» **Work required**:
Every line of the data is to be reproduced exactly.

★ ★ ★ ★

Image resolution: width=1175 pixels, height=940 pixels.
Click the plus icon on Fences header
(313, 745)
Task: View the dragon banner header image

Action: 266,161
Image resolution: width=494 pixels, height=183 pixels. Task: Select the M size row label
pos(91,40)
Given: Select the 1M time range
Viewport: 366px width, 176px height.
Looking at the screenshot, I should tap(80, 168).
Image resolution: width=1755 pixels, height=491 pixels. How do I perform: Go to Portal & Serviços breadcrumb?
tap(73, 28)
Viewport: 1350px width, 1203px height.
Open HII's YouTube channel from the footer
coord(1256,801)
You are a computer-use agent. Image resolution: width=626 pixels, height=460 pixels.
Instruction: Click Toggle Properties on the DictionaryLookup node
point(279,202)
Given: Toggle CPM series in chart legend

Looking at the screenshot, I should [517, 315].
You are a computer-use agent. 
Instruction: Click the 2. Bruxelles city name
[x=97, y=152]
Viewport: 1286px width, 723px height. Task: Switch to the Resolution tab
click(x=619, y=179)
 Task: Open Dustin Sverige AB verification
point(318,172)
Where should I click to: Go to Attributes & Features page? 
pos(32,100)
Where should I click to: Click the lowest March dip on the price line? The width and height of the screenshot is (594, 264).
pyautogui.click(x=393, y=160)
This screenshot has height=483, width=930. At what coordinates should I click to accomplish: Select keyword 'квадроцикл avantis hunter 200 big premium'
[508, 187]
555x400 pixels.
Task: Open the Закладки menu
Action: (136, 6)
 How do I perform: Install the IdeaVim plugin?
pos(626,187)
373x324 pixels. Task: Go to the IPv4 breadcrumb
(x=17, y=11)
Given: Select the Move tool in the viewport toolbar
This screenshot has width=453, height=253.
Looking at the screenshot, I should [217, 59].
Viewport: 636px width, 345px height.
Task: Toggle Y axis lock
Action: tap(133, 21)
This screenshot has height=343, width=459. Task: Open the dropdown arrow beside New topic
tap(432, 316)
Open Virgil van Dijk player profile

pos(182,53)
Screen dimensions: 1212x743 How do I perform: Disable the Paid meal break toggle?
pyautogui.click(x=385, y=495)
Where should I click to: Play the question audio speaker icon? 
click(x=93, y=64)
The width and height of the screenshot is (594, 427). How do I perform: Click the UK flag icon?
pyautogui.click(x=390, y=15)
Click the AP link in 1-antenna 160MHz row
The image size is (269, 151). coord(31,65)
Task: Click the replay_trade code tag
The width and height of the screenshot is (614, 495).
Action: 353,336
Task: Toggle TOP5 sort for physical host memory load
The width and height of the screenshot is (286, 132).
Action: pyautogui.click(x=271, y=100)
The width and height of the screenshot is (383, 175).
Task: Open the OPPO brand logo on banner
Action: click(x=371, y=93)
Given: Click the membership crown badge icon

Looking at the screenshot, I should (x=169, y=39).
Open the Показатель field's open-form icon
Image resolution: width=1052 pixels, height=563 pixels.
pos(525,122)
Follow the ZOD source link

★ ★ ★ ★

» **Solution to this exercise**:
Image resolution: width=1175 pixels, height=940 pixels.
Click the plus icon on Fences header
(313, 745)
Task: View the dragon banner header image

Action: 266,161
Image resolution: width=494 pixels, height=183 pixels. Task: Select the M size row label
pos(91,40)
Given: Select the 1M time range
Viewport: 366px width, 176px height.
Looking at the screenshot, I should tap(80, 168).
Image resolution: width=1755 pixels, height=491 pixels. How do I perform: Go to Portal & Serviços breadcrumb?
tap(73, 28)
Viewport: 1350px width, 1203px height.
Open HII's YouTube channel from the footer
coord(1256,801)
You are a computer-use agent. Image resolution: width=626 pixels, height=460 pixels.
Instruction: Click Toggle Properties on the DictionaryLookup node
point(279,202)
Given: Toggle CPM series in chart legend

Looking at the screenshot, I should [517, 315].
You are a computer-use agent. 
Instruction: Click the 2. Bruxelles city name
[x=97, y=152]
Viewport: 1286px width, 723px height. Task: Switch to the Resolution tab
click(x=619, y=179)
 Task: Open Dustin Sverige AB verification
point(318,172)
Where should I click to: Go to Attributes & Features page? 
pos(32,100)
Where should I click to: Click the lowest March dip on the price line? The width and height of the screenshot is (594, 264).
pyautogui.click(x=393, y=160)
This screenshot has height=483, width=930. At what coordinates should I click to accomplish: Select keyword 'квадроцикл avantis hunter 200 big premium'
[508, 187]
555x400 pixels.
Task: Open the Закладки menu
Action: (136, 6)
 How do I perform: Install the IdeaVim plugin?
pos(626,187)
373x324 pixels. Task: Go to the IPv4 breadcrumb
(x=17, y=11)
Given: Select the Move tool in the viewport toolbar
This screenshot has width=453, height=253.
Looking at the screenshot, I should [217, 59].
Viewport: 636px width, 345px height.
Task: Toggle Y axis lock
Action: tap(133, 21)
This screenshot has height=343, width=459. Task: Open the dropdown arrow beside New topic
tap(432, 316)
Open Virgil van Dijk player profile

pos(182,53)
Screen dimensions: 1212x743 How do I perform: Disable the Paid meal break toggle?
pyautogui.click(x=385, y=495)
Where should I click to: Play the question audio speaker icon? 
click(x=93, y=64)
The width and height of the screenshot is (594, 427). How do I perform: Click the UK flag icon?
pyautogui.click(x=390, y=15)
Click the AP link in 1-antenna 160MHz row
The image size is (269, 151). coord(31,65)
Task: Click the replay_trade code tag
The width and height of the screenshot is (614, 495).
Action: 353,336
Task: Toggle TOP5 sort for physical host memory load
The width and height of the screenshot is (286, 132).
Action: pyautogui.click(x=271, y=100)
The width and height of the screenshot is (383, 175).
Task: Open the OPPO brand logo on banner
Action: click(x=371, y=93)
Given: Click the membership crown badge icon

Looking at the screenshot, I should (x=169, y=39).
Open the Показатель field's open-form icon
Image resolution: width=1052 pixels, height=563 pixels.
pos(525,122)
Follow the ZOD source link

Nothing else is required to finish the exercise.